The Stacks project

\begin{equation*} \DeclareMathOperator\Coim{Coim} \DeclareMathOperator\Coker{Coker} \DeclareMathOperator\Ext{Ext} \DeclareMathOperator\Hom{Hom} \DeclareMathOperator\Im{Im} \DeclareMathOperator\Ker{Ker} \DeclareMathOperator\Mor{Mor} \DeclareMathOperator\Ob{Ob} \DeclareMathOperator\Sh{Sh} \DeclareMathOperator\SheafExt{\mathcal{E}\mathit{xt}} \DeclareMathOperator\SheafHom{\mathcal{H}\mathit{om}} \DeclareMathOperator\Spec{Spec} \newcommand\colim{\mathop{\mathrm{colim}}\nolimits} \newcommand\lim{\mathop{\mathrm{lim}}\nolimits} \newcommand\Qcoh{\mathit{Qcoh}} \newcommand\Sch{\mathit{Sch}} \newcommand\QCohstack{\mathcal{QC}\!\mathit{oh}} \newcommand\Cohstack{\mathcal{C}\!\mathit{oh}} \newcommand\Spacesstack{\mathcal{S}\!\mathit{paces}} \newcommand\Quotfunctor{\mathrm{Quot}} \newcommand\Hilbfunctor{\mathrm{Hilb}} \newcommand\Curvesstack{\mathcal{C}\!\mathit{urves}} \newcommand\Polarizedstack{\mathcal{P}\!\mathit{olarized}} \newcommand\Complexesstack{\mathcal{C}\!\mathit{omplexes}} \newcommand\Pic{\mathop{\mathrm{Pic}}\nolimits} \newcommand\Picardstack{\mathcal{P}\!\mathit{ic}} \newcommand\Picardfunctor{\mathrm{Pic}} \newcommand\Deformationcategory{\mathcal{D}\!\mathit{ef}} \end{equation*}

Lemma 10.100.4. Let $\varphi : R \to R'$ be a ring map. Let $I \subset R$ be an ideal. Let $M$ be an $R$-module. Assume

  1. $M/IM$ is flat over $R/I$, and

  2. $R' \otimes _ R M$ is flat over $R'$.

Set $I_2 = \varphi ^{-1}(\varphi (I^2)R')$. Then $M/I_2M$ is flat over $R/I_2$.

Proof.

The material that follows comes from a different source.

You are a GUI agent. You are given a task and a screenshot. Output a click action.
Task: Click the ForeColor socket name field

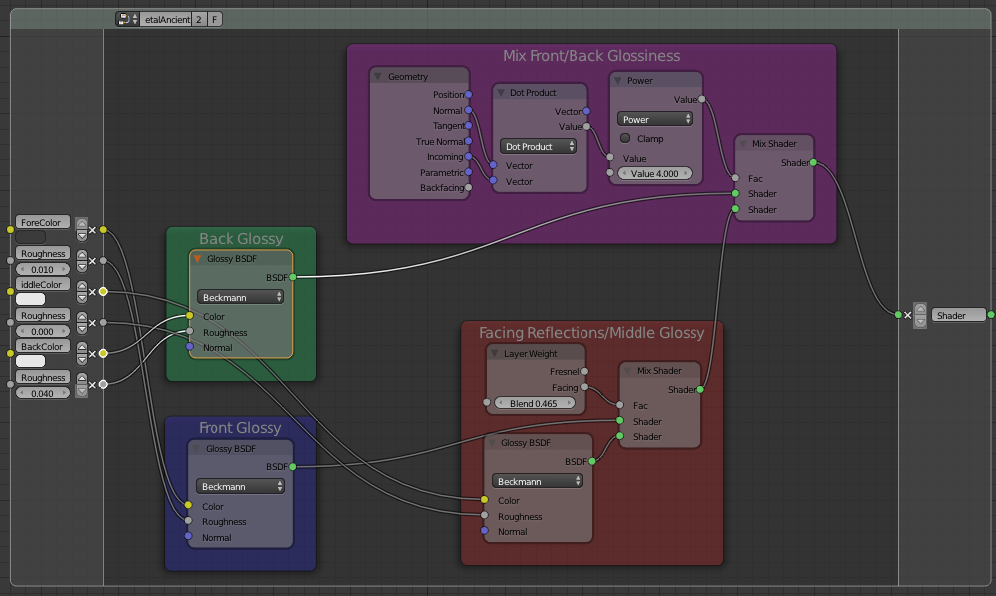pos(43,222)
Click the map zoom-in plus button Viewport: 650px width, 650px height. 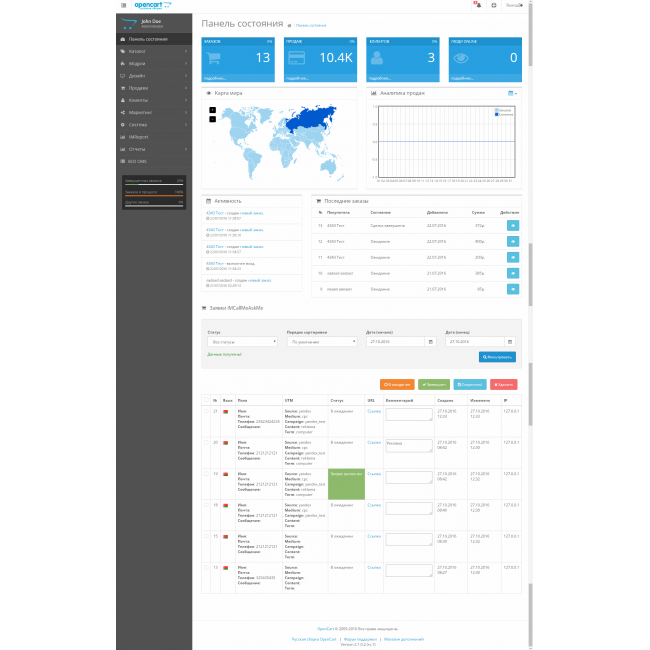pos(212,110)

We may replace $R$, $M$, and $R'$ by $R/I_2$, $M/I_2M$, and $R'/\varphi (I)^2R'$. Then $I^2 = 0$ and $\varphi $ is injective. By Lemma 10.98.8 and the fact that $I^2 = 0$ it suffices to prove that $\text{Tor}^ R_1(R/I, M) = K = \mathop{\mathrm{Ker}}(I \otimes _ R M \to M)$ is zero. Set $M' = M \otimes _ R R'$ and $I' = IR'$. By assumption the map $I' \otimes _{R'} M' \to M'$ is injective. Hence $K$ maps to zero in

\[ I' \otimes _{R'} M' = I' \otimes _ R M = I' \otimes _{R/I} M/IM. \]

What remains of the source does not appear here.